#### Provided information
-*-
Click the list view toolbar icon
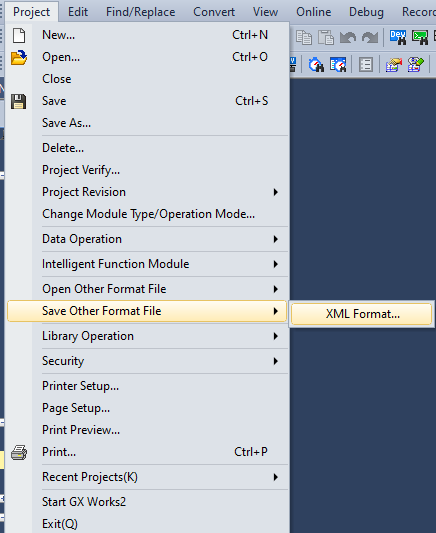pos(366,65)
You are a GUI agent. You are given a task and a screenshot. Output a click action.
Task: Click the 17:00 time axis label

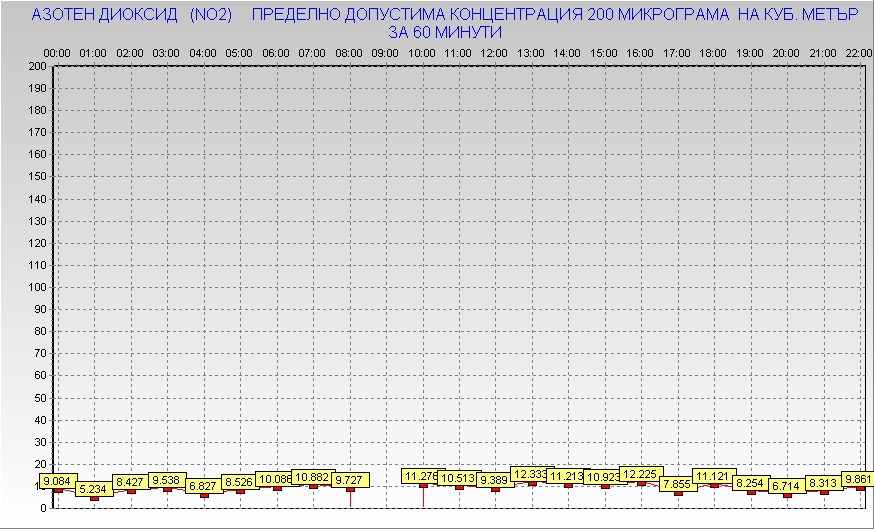677,52
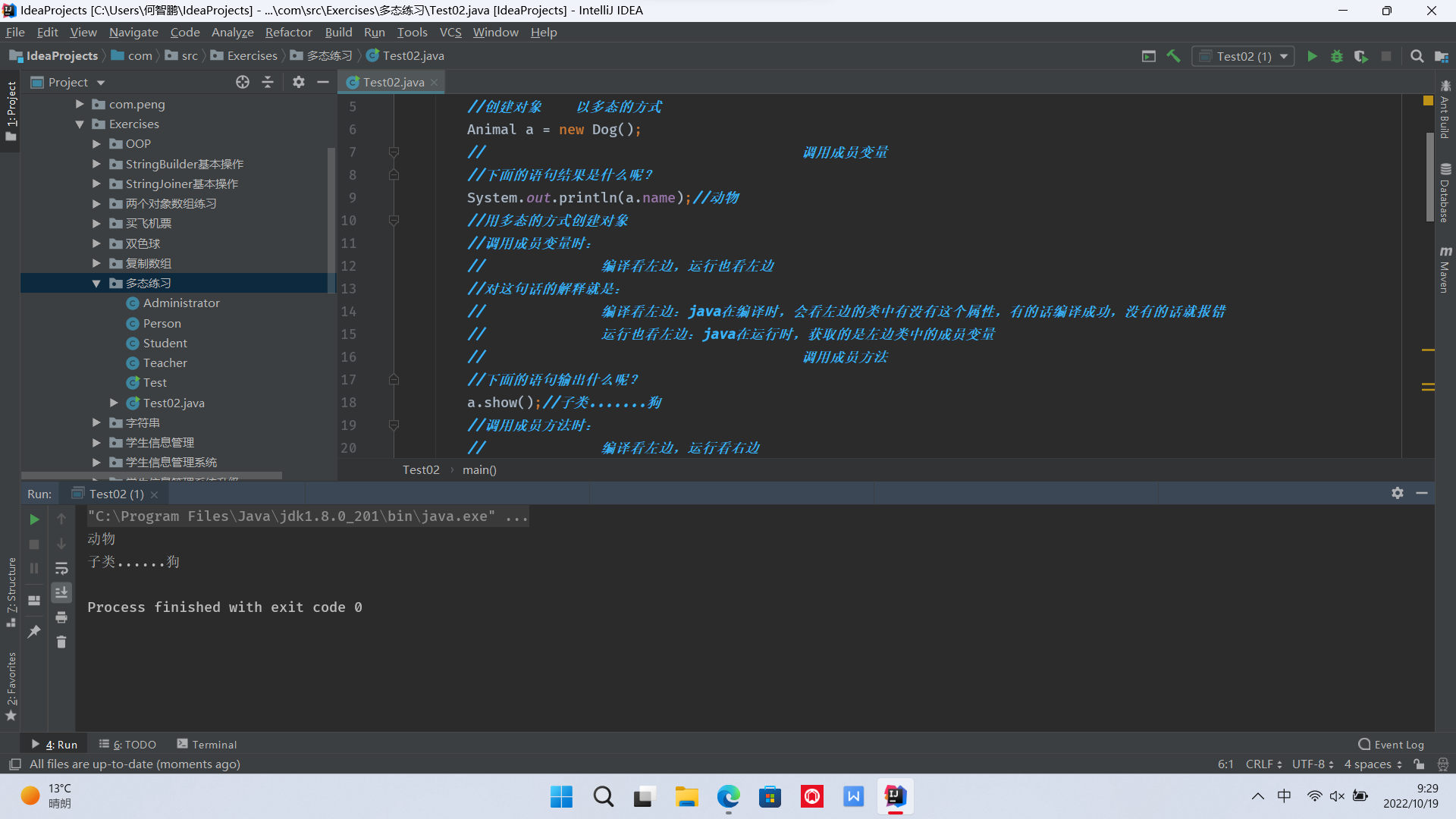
-*-
#### What is expected
Extract the text of each entry above word for word, omitting the pictures.

#### Result
Click the list view toolbar icon
pos(366,65)
You are a GUI agent. You are given a task and a screenshot. Output a click action.
Task: Click the 17:00 time axis label

677,52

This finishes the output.